Si la Cour suprême devait s'en tenir à l'esprit du renvoi sur la Chambre haute qu'elle a rendu en 1979, il devrait n'y avoir que très peu de choses que le Parlement du Canada puisse apporter des modifications sans le consentement des provinces. Selon ce renvoi, toute caractéristique essentielle du Sénat devrait échapper aux pouvoirs unilatéraux fédéraux. Seuls des aspects secondaires et limités du Sénat pourraient être modifiés par le Parlement ou le gouvernement canadien de leur propre chef.

Parmi ces changements secondaires pourraient figurer un resserrement du contrôle des dépenses des sénateurs, l'adoption d'un code d'éthique et de directives plus claires, une vérification plus stricte de leur domicile et une bonification du processus de nomination. Dans ce dernier cas, on pourrait mettre en place un comité de gens crédibles, objectifs et autant que possible sans affiliation politique, conseillant le premier ministre dans le choix des candidats.
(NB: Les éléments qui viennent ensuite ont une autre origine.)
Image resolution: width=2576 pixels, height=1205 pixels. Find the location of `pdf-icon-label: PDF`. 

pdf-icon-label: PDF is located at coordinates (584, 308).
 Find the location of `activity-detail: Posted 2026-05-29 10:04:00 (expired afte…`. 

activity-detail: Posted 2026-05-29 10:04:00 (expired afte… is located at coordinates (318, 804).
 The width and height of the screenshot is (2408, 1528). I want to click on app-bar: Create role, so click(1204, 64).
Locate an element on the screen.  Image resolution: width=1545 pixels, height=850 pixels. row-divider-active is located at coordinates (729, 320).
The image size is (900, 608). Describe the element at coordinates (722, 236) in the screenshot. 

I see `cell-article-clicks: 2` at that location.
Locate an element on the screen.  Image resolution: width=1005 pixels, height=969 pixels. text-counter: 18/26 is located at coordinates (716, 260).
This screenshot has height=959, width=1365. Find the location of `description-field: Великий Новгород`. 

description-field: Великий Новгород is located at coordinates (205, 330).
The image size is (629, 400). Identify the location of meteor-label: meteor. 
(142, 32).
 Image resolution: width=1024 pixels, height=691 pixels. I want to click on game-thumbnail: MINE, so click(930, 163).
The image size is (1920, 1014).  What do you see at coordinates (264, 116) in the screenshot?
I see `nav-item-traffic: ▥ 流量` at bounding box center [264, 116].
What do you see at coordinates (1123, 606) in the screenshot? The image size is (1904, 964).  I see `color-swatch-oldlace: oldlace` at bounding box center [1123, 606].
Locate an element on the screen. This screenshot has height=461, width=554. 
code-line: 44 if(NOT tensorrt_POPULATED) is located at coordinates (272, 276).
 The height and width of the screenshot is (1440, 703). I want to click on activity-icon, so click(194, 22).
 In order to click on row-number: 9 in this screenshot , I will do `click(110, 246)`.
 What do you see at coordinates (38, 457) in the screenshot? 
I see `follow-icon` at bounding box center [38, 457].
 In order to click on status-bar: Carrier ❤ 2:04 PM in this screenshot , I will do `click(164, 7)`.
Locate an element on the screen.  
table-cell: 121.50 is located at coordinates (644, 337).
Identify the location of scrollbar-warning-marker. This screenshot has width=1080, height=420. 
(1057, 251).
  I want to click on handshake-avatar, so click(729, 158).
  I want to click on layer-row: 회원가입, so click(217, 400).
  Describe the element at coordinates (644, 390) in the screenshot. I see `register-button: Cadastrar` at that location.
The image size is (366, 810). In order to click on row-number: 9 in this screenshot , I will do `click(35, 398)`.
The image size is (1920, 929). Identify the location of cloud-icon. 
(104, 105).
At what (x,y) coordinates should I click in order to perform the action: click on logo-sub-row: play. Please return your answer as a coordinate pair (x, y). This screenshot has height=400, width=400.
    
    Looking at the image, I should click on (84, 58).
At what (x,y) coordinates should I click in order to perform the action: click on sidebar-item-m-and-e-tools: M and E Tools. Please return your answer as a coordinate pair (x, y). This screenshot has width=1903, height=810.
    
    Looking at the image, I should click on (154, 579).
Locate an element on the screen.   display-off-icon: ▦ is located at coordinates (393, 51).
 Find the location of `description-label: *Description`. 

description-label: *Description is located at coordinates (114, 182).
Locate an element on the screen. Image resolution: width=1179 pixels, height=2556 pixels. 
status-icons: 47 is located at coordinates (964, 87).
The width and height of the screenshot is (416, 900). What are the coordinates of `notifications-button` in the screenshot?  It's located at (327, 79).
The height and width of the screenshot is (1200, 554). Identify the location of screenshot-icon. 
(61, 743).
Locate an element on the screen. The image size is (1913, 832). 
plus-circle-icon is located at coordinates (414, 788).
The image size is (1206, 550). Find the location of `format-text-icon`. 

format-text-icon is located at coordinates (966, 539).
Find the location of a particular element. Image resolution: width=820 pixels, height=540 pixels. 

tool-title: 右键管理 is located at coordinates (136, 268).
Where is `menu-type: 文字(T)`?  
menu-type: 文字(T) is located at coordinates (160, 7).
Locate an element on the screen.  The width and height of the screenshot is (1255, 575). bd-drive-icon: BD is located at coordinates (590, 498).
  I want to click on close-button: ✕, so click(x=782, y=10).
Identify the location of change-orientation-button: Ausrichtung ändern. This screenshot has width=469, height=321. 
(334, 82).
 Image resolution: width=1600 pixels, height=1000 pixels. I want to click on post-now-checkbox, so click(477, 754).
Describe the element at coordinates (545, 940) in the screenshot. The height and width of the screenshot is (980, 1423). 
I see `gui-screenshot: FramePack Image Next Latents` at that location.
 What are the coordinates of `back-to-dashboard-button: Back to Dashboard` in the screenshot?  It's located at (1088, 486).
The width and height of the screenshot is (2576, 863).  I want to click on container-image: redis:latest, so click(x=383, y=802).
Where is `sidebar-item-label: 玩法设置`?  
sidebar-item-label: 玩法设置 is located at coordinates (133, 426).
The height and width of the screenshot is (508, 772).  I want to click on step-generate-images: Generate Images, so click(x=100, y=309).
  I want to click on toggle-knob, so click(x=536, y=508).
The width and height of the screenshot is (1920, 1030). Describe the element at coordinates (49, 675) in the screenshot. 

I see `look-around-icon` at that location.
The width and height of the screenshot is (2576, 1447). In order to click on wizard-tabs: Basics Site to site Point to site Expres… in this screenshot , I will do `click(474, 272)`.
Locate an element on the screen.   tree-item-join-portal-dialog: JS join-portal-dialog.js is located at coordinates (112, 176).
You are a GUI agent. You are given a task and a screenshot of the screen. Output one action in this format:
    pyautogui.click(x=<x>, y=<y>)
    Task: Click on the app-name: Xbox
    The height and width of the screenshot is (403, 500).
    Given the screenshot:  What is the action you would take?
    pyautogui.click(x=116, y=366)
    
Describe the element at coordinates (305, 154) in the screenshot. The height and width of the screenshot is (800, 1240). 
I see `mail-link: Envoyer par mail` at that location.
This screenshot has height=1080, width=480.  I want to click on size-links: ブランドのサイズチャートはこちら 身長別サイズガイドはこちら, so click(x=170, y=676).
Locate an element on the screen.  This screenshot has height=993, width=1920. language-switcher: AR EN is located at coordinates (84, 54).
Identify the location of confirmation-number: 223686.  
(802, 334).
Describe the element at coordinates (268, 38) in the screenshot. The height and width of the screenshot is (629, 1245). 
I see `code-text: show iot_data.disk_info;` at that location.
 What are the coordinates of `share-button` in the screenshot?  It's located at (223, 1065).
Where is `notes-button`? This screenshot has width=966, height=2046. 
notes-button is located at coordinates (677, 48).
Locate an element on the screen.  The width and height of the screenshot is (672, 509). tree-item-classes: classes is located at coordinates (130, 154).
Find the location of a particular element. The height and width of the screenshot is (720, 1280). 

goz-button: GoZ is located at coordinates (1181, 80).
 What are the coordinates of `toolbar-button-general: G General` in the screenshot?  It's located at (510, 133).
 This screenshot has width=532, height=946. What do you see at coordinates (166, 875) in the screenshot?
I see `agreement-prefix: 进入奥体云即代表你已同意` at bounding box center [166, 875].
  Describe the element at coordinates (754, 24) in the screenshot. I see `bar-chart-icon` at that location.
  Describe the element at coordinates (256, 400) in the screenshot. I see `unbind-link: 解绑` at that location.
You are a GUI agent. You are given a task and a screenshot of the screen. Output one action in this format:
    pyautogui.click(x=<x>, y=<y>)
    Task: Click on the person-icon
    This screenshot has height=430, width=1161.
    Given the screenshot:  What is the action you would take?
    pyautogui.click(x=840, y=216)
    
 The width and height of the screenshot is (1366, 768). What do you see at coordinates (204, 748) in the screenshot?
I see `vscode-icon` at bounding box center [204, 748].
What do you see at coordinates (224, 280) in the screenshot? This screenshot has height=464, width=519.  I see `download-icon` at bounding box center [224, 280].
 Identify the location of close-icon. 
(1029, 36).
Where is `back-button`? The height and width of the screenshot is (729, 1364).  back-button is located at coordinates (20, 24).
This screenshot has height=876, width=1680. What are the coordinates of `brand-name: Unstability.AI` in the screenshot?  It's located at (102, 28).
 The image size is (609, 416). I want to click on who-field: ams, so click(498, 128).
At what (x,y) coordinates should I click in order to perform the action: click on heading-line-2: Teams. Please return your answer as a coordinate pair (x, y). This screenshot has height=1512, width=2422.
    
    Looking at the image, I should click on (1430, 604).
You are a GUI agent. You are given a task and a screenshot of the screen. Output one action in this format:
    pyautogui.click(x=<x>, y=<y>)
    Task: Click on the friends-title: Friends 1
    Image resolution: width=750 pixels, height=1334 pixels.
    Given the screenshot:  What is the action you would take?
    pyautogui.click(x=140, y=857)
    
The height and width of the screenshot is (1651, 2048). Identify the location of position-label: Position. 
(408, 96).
On pourrait aussi songer à confier au Sénat des mandats d'enquête précis, à l'image de ce qui se fait aux États-Unis. Enfin, on pourrait y assouplir la ligne de parti, ce qui ajouterait à son indépendance.

Dans un pays aussi grand et diversifié que le Canada, il est loin d'être inopportun d'avoir une deuxième instance qui examine les projets de loi fédéraux. La très grande majorité des fédérations du monde, sinon toutes, possèdent une chambre haute ou l'équivalent.

Au risque de heurter l'opinion publique dominante au Québec, laquelle semble souhaiter l'abolition du Sénat, sinon l'élection des sénateurs, je considère que le Sénat est, même avec son mode nominatif actuel, utile et plein de potentiel. 

Entre autres, il est possible d'y nommer des personnes provenant de milieux minoritaires ou représentant des intérêts minoritaires dans la société canadienne, personnes qui n'auraient aucune chance de se faire élire si le mode de sélection des sénateurs devenait directement ou indirectement électif.

Bien que l'abolition du Sénat soit une idée séduisante par les temps qui courent, le Québec ne devrait pas y adhérer. Il devrait plutôt promouvoir la réforme du Sénat en une Chambre des provinces, ce qu'il n'a jamais vraiment été. 

Ainsi, le Sénat aurait certes des pouvoirs réduits par rapport à ceux dont il dispose présentement, mais les sénateurs seraient néanmoins désignés par les législatures ou gouvernements provinciaux eux-mêmes.